__What the task requires__
Update the material from the line with "At what coordinates should I click to accomplish: Tap" to the line with "[x=1487, y=15]" so that "GUI agent" becomes "interface agent", and return those lines with nothing else changed.
## begin Input material
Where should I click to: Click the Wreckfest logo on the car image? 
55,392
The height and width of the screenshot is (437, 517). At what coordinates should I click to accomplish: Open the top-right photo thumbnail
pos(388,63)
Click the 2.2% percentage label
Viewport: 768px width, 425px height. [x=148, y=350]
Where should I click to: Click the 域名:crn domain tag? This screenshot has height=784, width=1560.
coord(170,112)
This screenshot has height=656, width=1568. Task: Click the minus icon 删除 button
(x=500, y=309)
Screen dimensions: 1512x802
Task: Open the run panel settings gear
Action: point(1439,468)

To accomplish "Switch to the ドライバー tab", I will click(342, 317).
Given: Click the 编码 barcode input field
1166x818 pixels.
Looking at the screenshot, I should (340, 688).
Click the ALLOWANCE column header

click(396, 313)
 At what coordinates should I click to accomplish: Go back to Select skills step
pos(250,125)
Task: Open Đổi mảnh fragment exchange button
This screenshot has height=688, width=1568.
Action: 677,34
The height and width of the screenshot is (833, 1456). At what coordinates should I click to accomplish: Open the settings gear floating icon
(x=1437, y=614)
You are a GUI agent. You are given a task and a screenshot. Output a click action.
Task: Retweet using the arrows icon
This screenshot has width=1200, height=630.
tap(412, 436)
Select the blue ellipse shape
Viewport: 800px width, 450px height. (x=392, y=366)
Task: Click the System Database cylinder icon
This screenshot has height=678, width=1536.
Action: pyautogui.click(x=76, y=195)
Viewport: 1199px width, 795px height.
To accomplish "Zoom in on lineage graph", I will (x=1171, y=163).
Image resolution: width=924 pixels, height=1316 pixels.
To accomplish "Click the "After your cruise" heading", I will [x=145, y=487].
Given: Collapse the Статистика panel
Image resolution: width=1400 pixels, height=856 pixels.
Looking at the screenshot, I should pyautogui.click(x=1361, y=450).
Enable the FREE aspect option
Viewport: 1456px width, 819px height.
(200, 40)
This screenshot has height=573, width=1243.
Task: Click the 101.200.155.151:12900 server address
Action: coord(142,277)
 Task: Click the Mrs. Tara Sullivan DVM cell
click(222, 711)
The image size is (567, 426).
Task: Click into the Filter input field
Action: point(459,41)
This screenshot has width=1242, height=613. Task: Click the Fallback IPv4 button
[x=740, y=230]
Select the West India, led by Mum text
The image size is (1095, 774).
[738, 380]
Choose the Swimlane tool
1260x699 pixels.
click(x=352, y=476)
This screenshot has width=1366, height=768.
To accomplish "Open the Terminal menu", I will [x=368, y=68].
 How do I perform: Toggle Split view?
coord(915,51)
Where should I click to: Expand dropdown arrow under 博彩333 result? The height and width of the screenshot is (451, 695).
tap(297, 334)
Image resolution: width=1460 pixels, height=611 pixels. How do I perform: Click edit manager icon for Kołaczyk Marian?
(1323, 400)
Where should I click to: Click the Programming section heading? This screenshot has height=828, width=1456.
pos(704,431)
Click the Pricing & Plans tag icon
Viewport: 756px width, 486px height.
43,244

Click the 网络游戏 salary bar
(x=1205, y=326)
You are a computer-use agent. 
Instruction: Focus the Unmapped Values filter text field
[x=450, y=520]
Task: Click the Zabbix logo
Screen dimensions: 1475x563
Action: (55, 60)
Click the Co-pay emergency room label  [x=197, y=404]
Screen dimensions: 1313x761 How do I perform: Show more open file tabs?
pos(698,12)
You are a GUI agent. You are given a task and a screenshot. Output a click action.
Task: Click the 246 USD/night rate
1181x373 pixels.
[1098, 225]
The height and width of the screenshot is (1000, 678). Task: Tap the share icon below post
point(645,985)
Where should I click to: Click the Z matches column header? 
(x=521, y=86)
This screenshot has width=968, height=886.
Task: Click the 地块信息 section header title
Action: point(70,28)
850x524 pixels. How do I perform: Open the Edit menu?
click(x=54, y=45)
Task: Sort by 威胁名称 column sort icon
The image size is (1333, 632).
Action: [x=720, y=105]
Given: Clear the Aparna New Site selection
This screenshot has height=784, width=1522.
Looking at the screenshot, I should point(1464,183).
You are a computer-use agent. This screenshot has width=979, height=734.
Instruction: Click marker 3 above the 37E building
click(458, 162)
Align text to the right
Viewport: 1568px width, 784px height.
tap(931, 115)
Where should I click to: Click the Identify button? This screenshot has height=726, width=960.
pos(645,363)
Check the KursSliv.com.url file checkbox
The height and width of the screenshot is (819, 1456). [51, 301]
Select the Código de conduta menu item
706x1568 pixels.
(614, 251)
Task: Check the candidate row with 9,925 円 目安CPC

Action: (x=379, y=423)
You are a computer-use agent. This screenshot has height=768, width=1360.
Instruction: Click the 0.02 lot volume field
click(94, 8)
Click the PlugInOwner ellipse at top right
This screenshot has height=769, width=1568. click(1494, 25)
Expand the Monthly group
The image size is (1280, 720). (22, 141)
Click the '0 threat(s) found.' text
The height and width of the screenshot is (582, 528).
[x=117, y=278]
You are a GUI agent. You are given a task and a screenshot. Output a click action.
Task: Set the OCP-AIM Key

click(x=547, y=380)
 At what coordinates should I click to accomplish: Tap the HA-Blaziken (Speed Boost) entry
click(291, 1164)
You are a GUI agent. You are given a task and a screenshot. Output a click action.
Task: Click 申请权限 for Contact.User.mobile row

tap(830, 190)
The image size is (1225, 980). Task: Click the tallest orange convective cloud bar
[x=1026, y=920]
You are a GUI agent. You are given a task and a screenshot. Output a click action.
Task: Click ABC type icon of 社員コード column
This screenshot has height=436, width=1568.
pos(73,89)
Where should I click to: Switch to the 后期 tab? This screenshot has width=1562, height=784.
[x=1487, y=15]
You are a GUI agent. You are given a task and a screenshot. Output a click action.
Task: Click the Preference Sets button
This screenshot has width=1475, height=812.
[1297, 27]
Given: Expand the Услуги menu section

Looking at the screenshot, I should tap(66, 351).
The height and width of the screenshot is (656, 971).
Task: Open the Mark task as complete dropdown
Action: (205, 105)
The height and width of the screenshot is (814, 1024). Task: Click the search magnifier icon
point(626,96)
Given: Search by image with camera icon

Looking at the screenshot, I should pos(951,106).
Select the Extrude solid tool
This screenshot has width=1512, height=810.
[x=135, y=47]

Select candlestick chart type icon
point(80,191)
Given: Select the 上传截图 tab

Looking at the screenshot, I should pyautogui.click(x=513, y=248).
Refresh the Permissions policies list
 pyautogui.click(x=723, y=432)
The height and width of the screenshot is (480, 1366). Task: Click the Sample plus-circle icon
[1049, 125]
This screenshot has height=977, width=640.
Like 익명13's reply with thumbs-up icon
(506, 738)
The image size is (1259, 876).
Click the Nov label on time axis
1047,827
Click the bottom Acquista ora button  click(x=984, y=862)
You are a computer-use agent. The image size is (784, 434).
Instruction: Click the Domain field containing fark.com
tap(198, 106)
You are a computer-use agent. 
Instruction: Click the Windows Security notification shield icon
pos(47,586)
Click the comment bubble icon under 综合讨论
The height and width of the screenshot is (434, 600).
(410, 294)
## end Input material
__The solution__
 At what coordinates should I click to accomplish: Tap the HA-Blaziken (Speed Boost) entry
click(291, 1164)
You are a interface agent. You are given a task and a screenshot. Output a click action.
Task: Click 申请权限 for Contact.User.mobile row

tap(830, 190)
The image size is (1225, 980). Task: Click the tallest orange convective cloud bar
[x=1026, y=920]
You are a interface agent. You are given a task and a screenshot. Output a click action.
Task: Click ABC type icon of 社員コード column
This screenshot has height=436, width=1568.
pos(73,89)
Where should I click to: Switch to the 后期 tab? This screenshot has width=1562, height=784.
[x=1487, y=15]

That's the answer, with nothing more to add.